Video: Futuristic Codecs and a Healthy Obsession with Video Startup Time

These next 12 months are going to see 3 new MPEG standards being released. What does this mean for the industry? How useful will they be and when can we start using them? MPEG’s coming to the market with a range of commercial models to show it’s learning from the mistakes of the past so it should be interesting to see the adoption levels in the year after their release. This is part of the second session of the Vienna Video Tech Meetup and delves into startup time for streaming services.

In the first talk, Dr. Christian Feldmann explains the current codec landscape highlighting the ubiquitous AVC (H.264), UHD’s friend, HEVC (H.265), and the newer VP9 & AV1. The latter two differentiate themselves by being free to used and are open, particularly AV1. Whilst slow, both the latter are seeing increasing adoption in streaming, but no one’s suggesting that AVC isn’t still the go-to codec for most online streaming.

Christian then introduces the three new codecs, EVC (Essential Video Coding), LCEVC (Low-Complexity Enhancement Video Coding) and VVC (Versatile Video Coding) all of which have different aims. We start by looking at EVC whose aim is too replicate the encoding efficiency of HEVC, but importantly to produce a royalty-free baseline profile as well as a main profile which improves efficiency further but with royalties. This will be the first time that you’ve been able to use an MPEG codec in this way to eliminate your liability for royalty payments. There is further protection in that if any of the tools is found to have patent problems, it can be individually turned off, the idea being that companies can have more confidence in deploying the new technology.
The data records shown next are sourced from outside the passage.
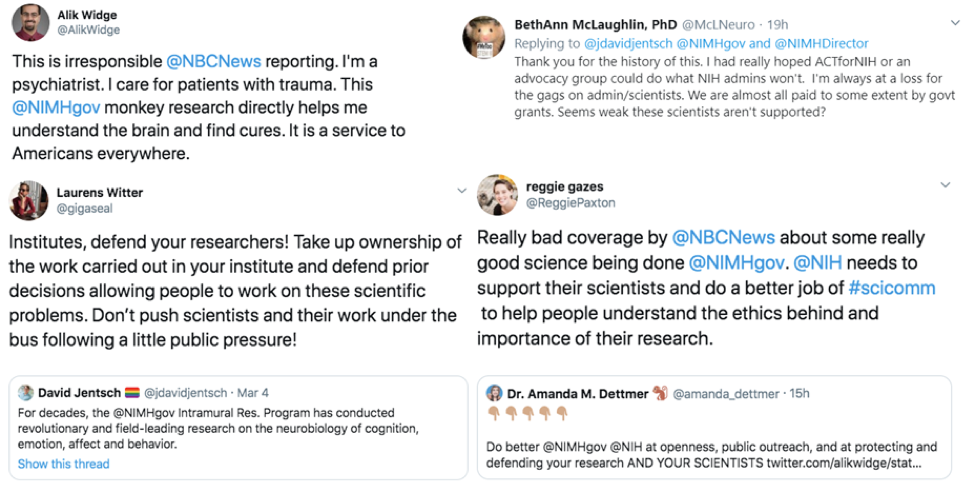The height and width of the screenshot is (491, 974).
Task: Open the @ReggiePaxton handle
Action: pos(571,203)
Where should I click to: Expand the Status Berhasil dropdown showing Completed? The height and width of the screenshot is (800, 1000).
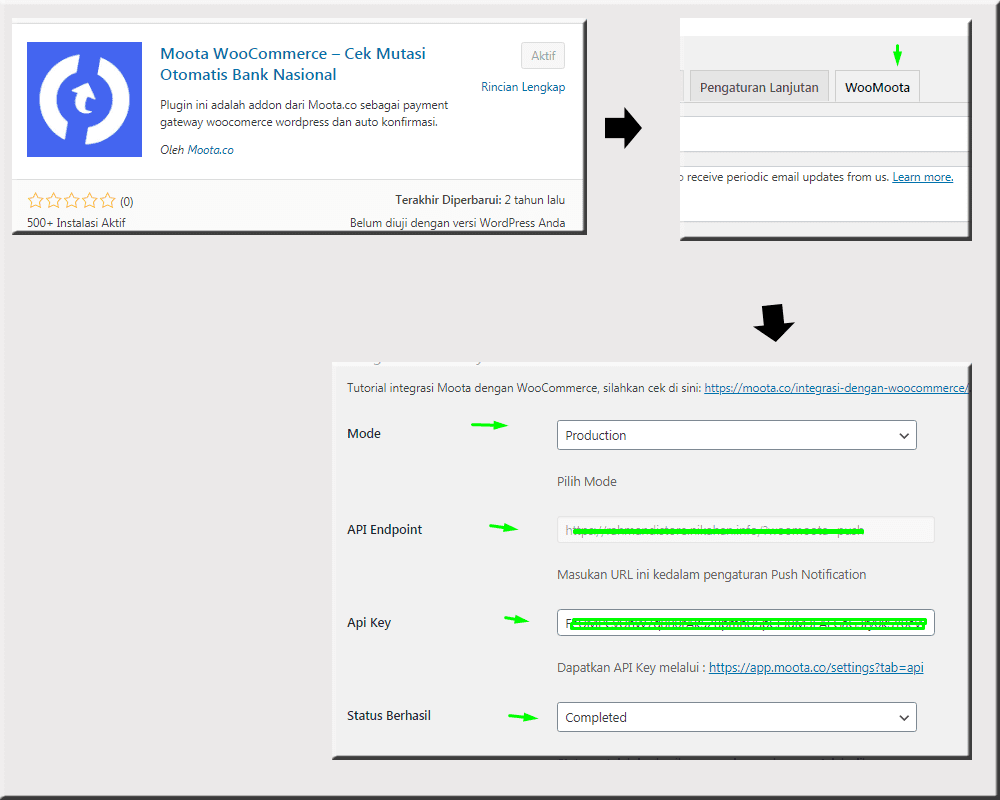click(x=736, y=717)
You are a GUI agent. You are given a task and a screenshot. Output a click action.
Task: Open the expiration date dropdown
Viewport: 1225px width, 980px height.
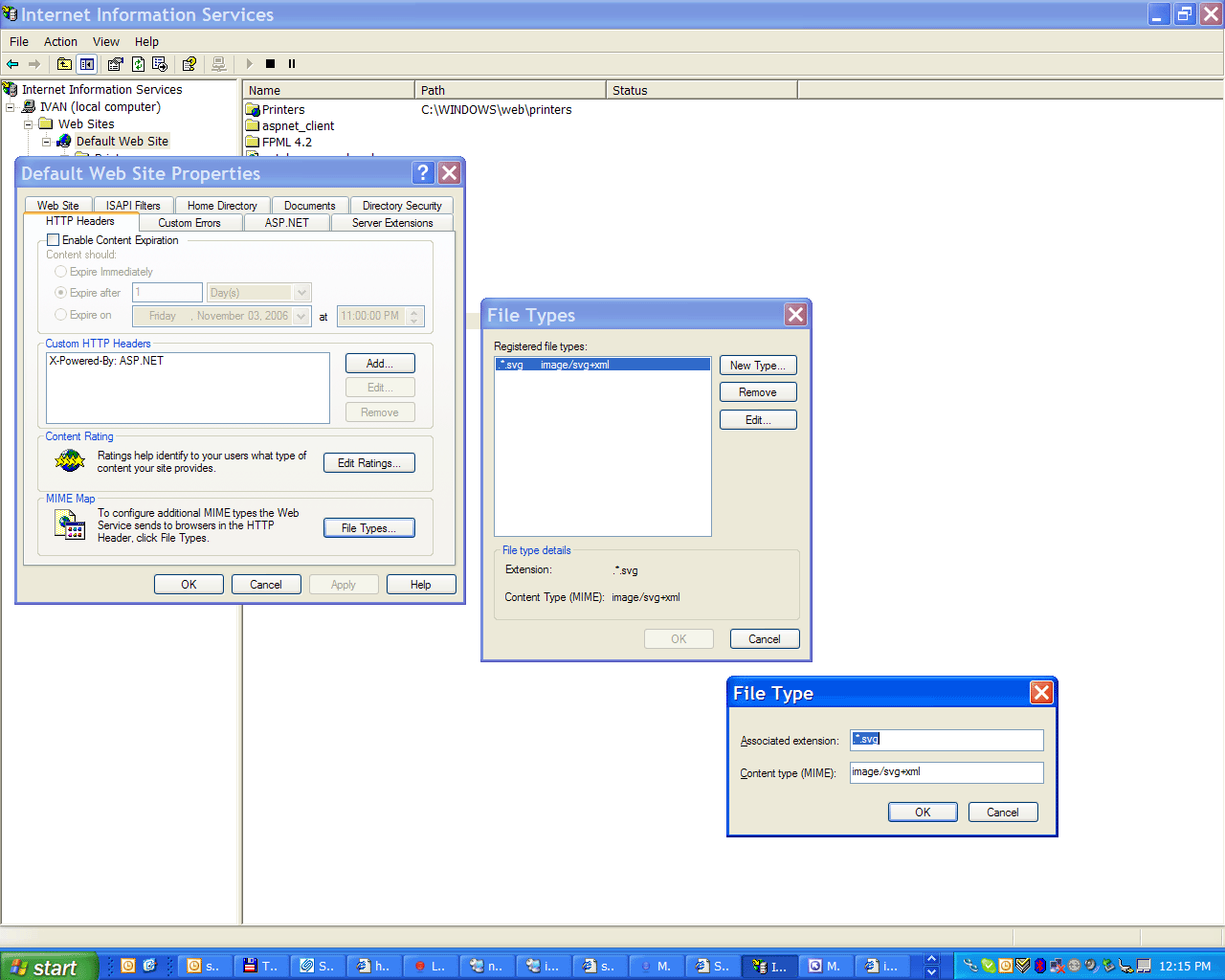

The next codec in the spotlight is LCEVC which uses an enhancement technique to encode video. The aim of this codec is to enable lower-end hardware to access high resolutions and/or lower bitrates. This can be useful in set-top boxes and for online streaming, but also for non-broadcast applications like small embedded recorders. It can achieve a light improvement in compression over HEVC, but it’s well known that HEVC is very computationally heavy.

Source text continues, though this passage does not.